理慶尼の記、理慶尼真筆は理慶尼が書いたとされる。
理慶尼は、享禄3年(1530年)~慶長16年8月17日(1611年9月23日)は、戦国時代の女性で甲斐武田氏の一族、勝沼信友の娘で、武田氏当主武田晴信(信玄)の従妹に当たる。
俗名は松の葉、または松葉で、勝沼信元、上野原加藤氏の名跡を継いだ加藤信厚の妹である。
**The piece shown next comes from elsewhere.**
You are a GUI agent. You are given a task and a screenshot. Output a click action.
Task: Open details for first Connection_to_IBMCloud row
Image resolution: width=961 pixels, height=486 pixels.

兄の信元は、永禄3年(1560年)の上杉謙信の関東侵攻の際、調略により武田氏に謀反を企てたが、のちに謀反の証拠となる文章が発見され武田信玄の命を受けた山県昌景に誅殺された。
妹の松の葉は、雨宮織部正良晴(のちの景尚)に嫁していたが、雨宮家に累が及ぶことを懸念して離縁した。
勝沼にある大善寺の慶紹を頼り、剃髪して尼となり理慶尼と号し、小さな庵室を構えて暮らした。
天正10年(1582年)3月3日、織田信長の武田征伐が勃発し、新府城から落ち延びた武田勝頼らの一行が大善寺に立寄った。
勝頼は、兄の仇の子息ではあるが快く迎えて(理慶尼は織部正に嫁したのちに、勝頼の乳母を務めていたことがあるとされる)大善寺薬師堂に勝頼、勝頼夫人、武田信勝を迎えて理慶尼と4人で寝所を供にした。
勝頼は、ここで家臣小山田信茂の裏切りを知り、天目山に向かっている。その後、武田家のことを物語調に『理慶尼の記』、『理慶尼真筆』(大善寺蔵)に著している。
理慶尼は、慶長16年(1611年)8月17日、大善寺で82歳の生涯を閉じた。
また、大善寺に来た時、懐妊しており、子を産むが男女は不明で、子孫は代々大善寺の近くで住んでいたが、享保年間に絶えたとされている。
理慶尼の墓は大善寺にある。また、武田勝頼は、天正10年(1582年)3月11日、田野で最後を迎えた。
『理慶尼の記』、『理慶尼真筆』(大善寺蔵)は、ひらがなで書かれていて、現在、古文書講座のテキストに使われている。
また、理慶尼の記は弘化2年(1845年)の版本で、理慶尼真筆は明治30年(1897年)の石版印刷版がある。